As unknown's answer already says, it's Paulis + all 8 octahedral Clifford gates ($HS$ being one of them).

I will explain why this is the case (leaving out the Pauli part, since all stabilizer codes have transversal Paulis).

Why the octahedral gates

The Paulis map cyclicly into each other (with possible additional $(-1)$ factors) by conjugation via any octahedral gate (and the octahedral gates are the only gates that do so). For example for $HS$

$$(HS) X (HS)^\dagger = - Y$$ $$(HS) Y (HS)^\dagger = - Z$$ $$(HS) Z (HS)^\dagger = X $$

The 8 octahedral gates induce the 8 possible cyclic permutations where $0$ or $2$ minus signs get introduced for the Paulis.

Now, what does this cyclic transformation have to do with the $[[5,1,3]]$ code? To see this, let's not only consider its 4 stabilizer generators, but rather all of its $2^4 = 16$ stabilizers:

$$XZZXI$$ $$YXXYI$$ $$ZYYZI$$

and cyclic permutations in the 5 qubits for each of those 3 stabilizers. This gives 15 stabilizers, +1 for the identity. Notice that transforming $X \to -Y$, $Y \to - Z$, $Z \to X$ transforms any stabilizer into another stabilizer. This works for any octahedral gate induced transformation.

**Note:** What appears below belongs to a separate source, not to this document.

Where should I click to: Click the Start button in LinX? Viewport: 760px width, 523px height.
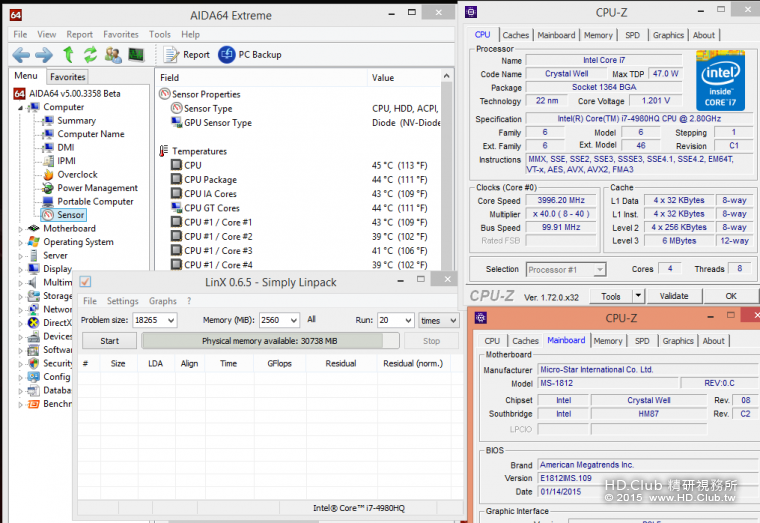coord(109,340)
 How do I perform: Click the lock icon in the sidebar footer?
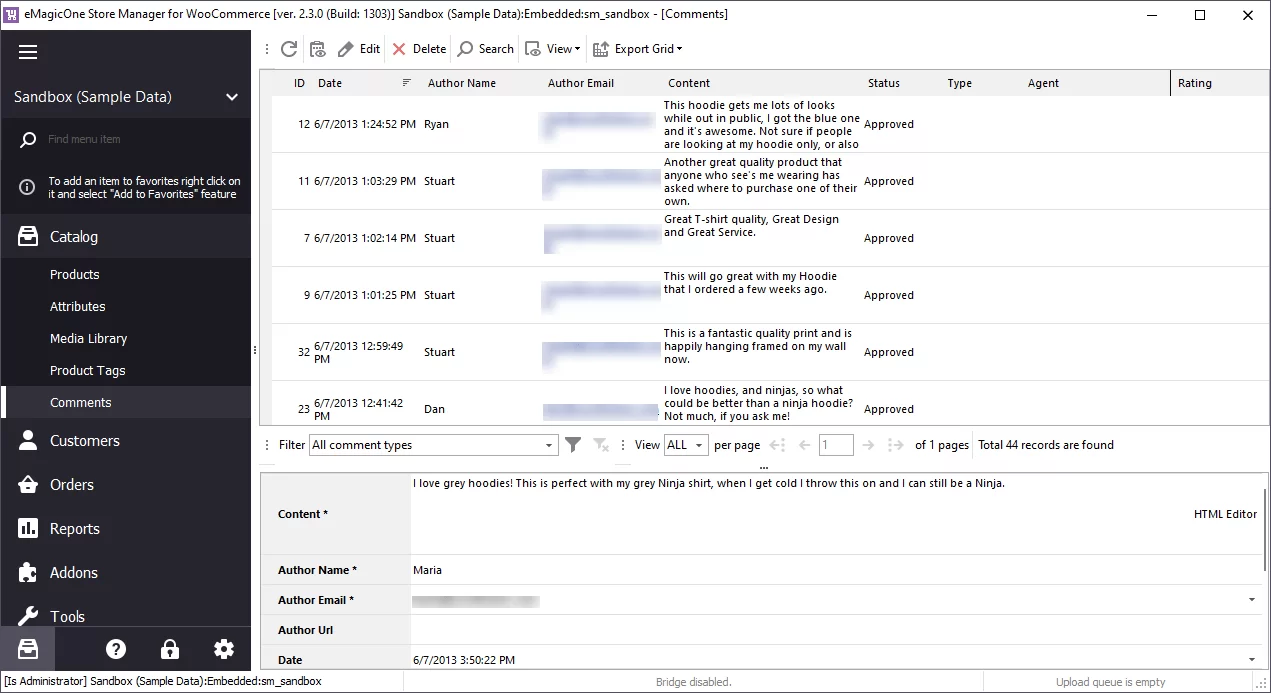[x=169, y=649]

It follows that conjugating a stabilizer with a transversal version of an octahedral gate (like $(HS)^{\otimes 5}$) gives another stabilizer.

This means that the octahedral gates are in the normalizer of the stabilizer.

What remains to show is that the effect of these transversal versions of the octahedral gates on the logical Paulis is the same as for the single qubit case, but that is rather trivial and I will leave it out here.